毛皮をなめすにも、特別な技術は要らない。《融解》で油脂を洗い落とし《酸化》で防腐を施せば、もう自由に使える。俺はこれで敷物を作った。石床に直接横になるより、ずっと快適になった。

こんなふうに魔物を狩ることも覚えたので、食料をレインボーフルーツだけに頼る必要もなくなっている。俺は干し肉をかじり、植物の茎から水をすすっていた。タンパク質も水分も摂れている。

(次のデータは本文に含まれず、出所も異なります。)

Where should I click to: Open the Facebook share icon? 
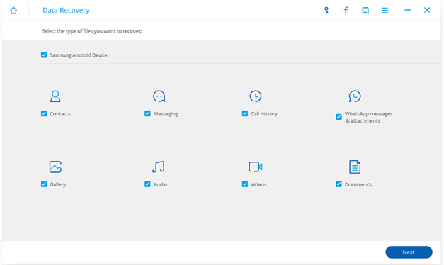point(346,11)
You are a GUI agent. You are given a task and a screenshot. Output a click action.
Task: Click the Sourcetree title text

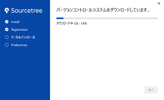tap(27, 11)
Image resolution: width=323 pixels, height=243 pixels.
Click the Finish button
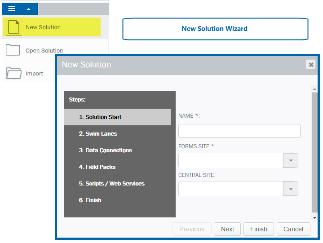(x=258, y=229)
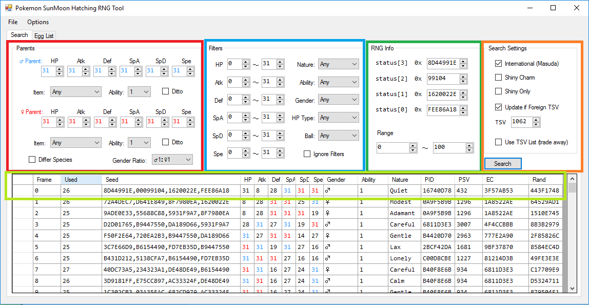Enable the Shiny Charm checkbox
589x305 pixels.
[x=498, y=78]
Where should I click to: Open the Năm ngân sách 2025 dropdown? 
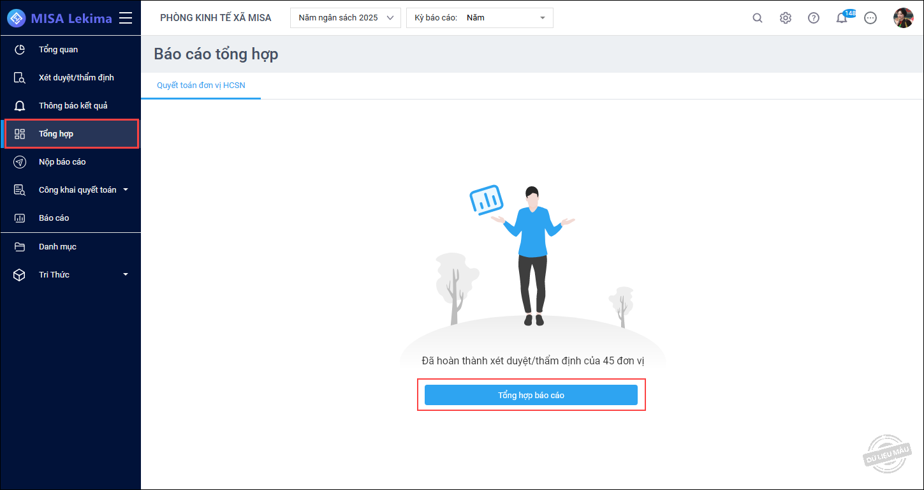point(345,18)
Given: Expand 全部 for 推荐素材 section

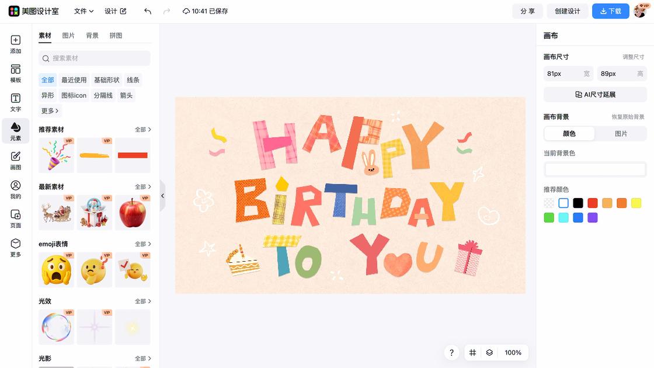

しかし。この悪魔の森が危険極まる場所であることに変わりはない。レベルも上がり、Sランクのコカトリスくらいなら倒せるようになったが、問題はSSランクの魔物だ。コカトリスをひと噛みで葬ったバジリスクなど。あんな連中を相手にできるほど、俺はまだ強くない。

SSランクの魔物がそこら中に闊歩しているのがこの悪魔の森だ。探索範囲を大きく広げることは、未だ難しい。ある程度快適とはいえ、俺は悪魔の森の小さな一角でかろうじて生きているに過ぎない。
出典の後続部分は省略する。